Wife, Claire, played by an effortless Robin Wright, whose face never moves and yet conveys the most perfect responses at all times, is a fellow Frank fan.  They’ve taken the part of their vows about forsaking all others very literally.  Their pact is to pursue only their mutual advancement, no matter the casualties, as long as they are outside their marriage.  To be honest, this is how most couples look to me.  To keep the drama up, cracks eventually start to break through in series three, but these are ruptured by a very American act, one I can’t even allude to without betraying massive twists of the plot.  When not conniving, Claire is often seen getting into and out of bed, and quite rightly, because she has wonderful pyjamas.  She works late; he works late, and they’re both always immaculately dressed.  I can’t do anything productive past 6pm and can barely keen my chinos on long enough to make it home of an evening.  They both have terrible rowing techniques.  At breakfast, Claire holds coffee with incredible smugness, while Francis cuts an apple into slices, which he then eats from a plate, proving to everyone that he is a psychopath.  They are both awful, but their exploitation of those around them is the fault of those around them that enable it, so you’ll join me in Team Underwood.

However, the Underwoods’ progression becomes rapid and you wonder if they couldn’t have drawn it out more to prevent things seeming so far-fetched.  But, at any point, you can check our political reality and realise that anything can, and does, happen.  Other characters come and go, as nobody is safe.  House Of Cards is not afraid to off anyone.  While some swirl around our power couple with nebulous roles like Jane Davis and Aidan Macallan, others loyally sign up as underlings.  You’ll feel sorry in two different ways for Edward Meechum, but it’s Doug Stamper I find most troubling, a part performed with painful rawness by Michael Kelly.  He is Francis’s Chief of Staff and never has anyone been striving harder for a positive end of year review.  Stamper has sacrificed his health, his relationships and his happiness in order to exceed expectations within his role.  There’s nothing he won’t do.  Taken for granted and never able to enjoy his salary, he must hate fun more than he hates the Underwoods’ enemies.

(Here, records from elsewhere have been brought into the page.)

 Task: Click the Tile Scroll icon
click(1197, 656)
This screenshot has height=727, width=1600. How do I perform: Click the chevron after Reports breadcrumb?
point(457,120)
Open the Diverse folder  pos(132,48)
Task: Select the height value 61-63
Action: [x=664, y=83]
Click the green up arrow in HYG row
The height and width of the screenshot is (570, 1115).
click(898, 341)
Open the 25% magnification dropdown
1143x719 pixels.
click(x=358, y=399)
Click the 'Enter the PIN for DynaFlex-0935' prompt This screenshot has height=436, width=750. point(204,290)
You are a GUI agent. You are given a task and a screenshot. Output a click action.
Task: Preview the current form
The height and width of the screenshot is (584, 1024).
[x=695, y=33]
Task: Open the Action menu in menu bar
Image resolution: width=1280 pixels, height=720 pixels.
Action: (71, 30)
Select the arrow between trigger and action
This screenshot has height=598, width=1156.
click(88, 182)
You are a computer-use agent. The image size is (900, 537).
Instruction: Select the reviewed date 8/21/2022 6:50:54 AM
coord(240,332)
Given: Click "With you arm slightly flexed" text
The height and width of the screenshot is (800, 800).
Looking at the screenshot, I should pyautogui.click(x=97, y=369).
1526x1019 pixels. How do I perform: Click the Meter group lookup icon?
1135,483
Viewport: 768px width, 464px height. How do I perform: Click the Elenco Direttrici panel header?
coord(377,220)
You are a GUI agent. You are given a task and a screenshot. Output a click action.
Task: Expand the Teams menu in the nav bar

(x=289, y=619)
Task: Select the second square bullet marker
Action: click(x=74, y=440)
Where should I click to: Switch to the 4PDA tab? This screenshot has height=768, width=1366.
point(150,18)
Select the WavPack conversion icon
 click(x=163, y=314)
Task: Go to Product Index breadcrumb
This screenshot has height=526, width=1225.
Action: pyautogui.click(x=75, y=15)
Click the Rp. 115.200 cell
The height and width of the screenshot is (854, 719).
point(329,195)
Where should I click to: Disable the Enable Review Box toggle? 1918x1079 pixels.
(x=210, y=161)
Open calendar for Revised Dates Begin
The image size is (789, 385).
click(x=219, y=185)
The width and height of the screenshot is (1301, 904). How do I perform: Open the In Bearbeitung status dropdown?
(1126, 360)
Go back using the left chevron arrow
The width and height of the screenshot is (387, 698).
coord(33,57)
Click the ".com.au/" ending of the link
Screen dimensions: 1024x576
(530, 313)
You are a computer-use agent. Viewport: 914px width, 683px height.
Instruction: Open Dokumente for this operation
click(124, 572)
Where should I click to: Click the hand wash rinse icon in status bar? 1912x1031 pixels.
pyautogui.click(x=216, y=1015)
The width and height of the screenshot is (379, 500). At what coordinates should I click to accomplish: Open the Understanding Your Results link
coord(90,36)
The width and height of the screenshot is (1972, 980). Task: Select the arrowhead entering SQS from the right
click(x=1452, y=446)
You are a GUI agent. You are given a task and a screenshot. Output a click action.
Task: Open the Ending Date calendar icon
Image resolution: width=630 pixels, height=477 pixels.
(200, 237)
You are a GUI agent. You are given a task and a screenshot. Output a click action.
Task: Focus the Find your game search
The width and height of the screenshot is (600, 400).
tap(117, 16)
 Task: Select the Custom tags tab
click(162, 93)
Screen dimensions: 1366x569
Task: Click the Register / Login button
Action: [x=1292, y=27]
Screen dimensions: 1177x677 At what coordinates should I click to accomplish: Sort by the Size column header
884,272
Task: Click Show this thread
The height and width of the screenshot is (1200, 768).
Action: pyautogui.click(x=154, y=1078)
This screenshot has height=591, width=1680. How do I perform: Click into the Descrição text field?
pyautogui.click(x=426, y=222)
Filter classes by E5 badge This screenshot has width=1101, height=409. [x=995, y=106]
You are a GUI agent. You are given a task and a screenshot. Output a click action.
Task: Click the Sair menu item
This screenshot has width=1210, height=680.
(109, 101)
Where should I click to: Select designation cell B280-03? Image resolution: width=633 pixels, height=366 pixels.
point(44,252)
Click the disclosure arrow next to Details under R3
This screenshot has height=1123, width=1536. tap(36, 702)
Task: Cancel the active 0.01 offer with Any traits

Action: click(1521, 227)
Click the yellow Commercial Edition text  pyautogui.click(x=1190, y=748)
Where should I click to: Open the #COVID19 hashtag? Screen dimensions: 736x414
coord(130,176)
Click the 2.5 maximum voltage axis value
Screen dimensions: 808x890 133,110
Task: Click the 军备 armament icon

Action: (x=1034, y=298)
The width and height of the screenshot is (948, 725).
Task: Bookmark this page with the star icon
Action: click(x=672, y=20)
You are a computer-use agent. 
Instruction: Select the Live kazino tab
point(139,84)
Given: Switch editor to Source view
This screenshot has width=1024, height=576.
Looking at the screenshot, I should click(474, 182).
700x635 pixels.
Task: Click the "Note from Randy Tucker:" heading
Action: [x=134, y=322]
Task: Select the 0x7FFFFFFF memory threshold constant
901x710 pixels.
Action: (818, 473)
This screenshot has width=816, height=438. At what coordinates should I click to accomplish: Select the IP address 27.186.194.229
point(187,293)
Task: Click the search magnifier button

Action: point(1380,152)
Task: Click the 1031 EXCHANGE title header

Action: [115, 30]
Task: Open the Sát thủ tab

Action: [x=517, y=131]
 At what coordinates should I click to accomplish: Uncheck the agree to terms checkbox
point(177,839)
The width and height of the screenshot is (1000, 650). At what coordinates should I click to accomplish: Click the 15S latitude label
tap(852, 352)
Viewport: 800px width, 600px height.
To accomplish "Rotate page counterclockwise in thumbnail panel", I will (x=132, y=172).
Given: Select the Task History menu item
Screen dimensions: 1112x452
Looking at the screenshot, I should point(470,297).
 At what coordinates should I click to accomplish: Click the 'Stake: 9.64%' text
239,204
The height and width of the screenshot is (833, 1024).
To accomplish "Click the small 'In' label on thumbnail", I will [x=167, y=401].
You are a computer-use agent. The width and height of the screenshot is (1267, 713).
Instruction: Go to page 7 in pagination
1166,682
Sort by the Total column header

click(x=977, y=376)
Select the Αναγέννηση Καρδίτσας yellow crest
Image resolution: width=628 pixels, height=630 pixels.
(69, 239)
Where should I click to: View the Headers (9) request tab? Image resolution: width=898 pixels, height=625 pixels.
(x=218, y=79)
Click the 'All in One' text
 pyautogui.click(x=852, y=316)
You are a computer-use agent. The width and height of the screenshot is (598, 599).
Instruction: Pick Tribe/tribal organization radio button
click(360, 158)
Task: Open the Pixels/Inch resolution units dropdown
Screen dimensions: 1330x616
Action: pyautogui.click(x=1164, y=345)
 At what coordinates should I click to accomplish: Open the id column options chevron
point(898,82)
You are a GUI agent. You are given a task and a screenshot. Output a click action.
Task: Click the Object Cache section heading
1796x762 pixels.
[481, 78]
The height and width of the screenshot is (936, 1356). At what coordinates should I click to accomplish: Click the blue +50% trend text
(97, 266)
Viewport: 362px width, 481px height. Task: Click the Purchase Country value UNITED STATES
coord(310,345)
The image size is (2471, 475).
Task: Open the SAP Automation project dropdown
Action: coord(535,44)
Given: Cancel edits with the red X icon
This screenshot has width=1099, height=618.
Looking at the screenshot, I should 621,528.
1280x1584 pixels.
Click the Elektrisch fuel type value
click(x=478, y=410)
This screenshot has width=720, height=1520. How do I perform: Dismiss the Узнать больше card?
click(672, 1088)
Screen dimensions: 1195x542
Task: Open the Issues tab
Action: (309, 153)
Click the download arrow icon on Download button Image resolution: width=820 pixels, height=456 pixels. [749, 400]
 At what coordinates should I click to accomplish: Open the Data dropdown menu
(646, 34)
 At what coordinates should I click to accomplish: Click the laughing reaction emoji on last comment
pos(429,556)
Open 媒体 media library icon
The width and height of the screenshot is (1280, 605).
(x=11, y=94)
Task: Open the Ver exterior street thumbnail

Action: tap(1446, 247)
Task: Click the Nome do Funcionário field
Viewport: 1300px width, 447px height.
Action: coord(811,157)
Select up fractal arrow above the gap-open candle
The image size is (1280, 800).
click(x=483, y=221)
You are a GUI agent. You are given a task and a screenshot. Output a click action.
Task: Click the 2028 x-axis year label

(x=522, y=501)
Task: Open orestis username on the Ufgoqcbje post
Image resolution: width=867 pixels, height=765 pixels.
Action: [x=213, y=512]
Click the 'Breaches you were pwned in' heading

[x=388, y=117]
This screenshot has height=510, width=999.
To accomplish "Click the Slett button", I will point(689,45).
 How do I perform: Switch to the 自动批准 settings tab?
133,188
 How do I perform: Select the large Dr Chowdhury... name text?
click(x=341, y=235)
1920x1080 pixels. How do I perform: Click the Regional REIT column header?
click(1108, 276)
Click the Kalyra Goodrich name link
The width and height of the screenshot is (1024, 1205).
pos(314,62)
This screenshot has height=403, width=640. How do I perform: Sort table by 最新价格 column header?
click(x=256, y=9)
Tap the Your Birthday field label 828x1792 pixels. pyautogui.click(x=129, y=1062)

Roll on, then, November.  I’ll be clearing my diary to find out the Underwood’s final fate, though I will have to ration this to a single episode per evening, as it’s bleaker than an unexpected item in your bagging area and laugh-out-loud moments come at the rate of zero per episode.  Either way, it’s remained solid proof of Netflix’s storytelling chops, but I won’t miss Washington once it’s all over.  That place is dangerous.  See ya Kevin!